Case Studies

Terror views

by Mark Rowe

Since the attack in Orlando on June 12, the Islamic State of Iraq and Syria (ISIS) has claimed or is suspected of responsibility for ensuing terrorist attacks in Jordan on June 21, Lebanon on June 27, Istanbul on June 28, Dhaka, Bangladesh, on July 1, Baghdad on July 3, and Saudi Arabia on July 4. Are these attacks part of a new global strategy by ISIS or, except for the ISIS label, a coincidence?

The recent attacks reflect a combination of ongoing and not necessarily related campaigns in Syria, Iraq and adjacent countries; entrepreneurial terrorists using the space provided by ISIS as a launching pad for their own jihadist ambitions; scattering foreign fighters heading back home to carry on the fight; ISIS exhortations to local supporters to take up arms; and the appeal of ISIS ideology to angry and often troubled individuals pursuing their own trajectories. So writes Brian Michael Jenkins, a senior adviser to the president of the nonprofit, nonpartisan RAND Corporation in the United States.
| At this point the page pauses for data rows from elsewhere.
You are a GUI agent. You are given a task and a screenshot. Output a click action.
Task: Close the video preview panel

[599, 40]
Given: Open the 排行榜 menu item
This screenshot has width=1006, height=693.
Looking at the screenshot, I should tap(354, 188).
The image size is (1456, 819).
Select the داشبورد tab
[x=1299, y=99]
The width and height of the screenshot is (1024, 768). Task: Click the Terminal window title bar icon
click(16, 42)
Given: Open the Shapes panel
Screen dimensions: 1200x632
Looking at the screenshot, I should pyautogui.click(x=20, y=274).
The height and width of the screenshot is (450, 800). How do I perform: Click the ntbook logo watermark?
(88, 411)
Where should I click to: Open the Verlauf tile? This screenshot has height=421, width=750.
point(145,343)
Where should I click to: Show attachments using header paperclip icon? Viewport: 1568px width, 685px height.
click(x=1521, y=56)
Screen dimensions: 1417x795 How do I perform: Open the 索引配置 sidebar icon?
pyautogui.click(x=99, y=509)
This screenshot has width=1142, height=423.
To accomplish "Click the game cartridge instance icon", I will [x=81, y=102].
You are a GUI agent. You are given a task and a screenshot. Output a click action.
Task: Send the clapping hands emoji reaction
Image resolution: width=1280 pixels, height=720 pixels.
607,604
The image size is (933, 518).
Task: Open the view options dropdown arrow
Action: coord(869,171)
Read his blog entry at http://www.rand.org/blog/2016/07/is-the-surge-in-terrorist-attacks-coincidence-or-coordinated.html.

In a separate blog on the RAND website, political scientists Colin P. Clarke and Chad C. Serena make the point that coalition attacks have caused ISIL to lose 47 percent of the territory it once held in Iraq and 20 percent of its erstwhile real estate in Syria. Its loss of territory has had two effects: it has tarnished the ISIL brand as the establisher and defender of a global Islamic caliphate, and has at least in part caused it to lash out. Read more at http://www.rand.org/blog/2016/07/to-defeat-isils-brand-its-territory-must-be-reclaimed.html.

And today at the London-based defence and security think tank RUSI, political journalist Gwynne Dyer will discuss his new book, Don’t Panic – ISIS, Terror and The Making of The New Middle East. There he argues that there is a Western tendency to overreact to the threat posed by Islamist terrorists. In failing to recognise the ISIS phenomenon as a revolution calculated to court foreign intervention, western countries pondering the scale of their response risk playing into the hands of the extremists, he warns.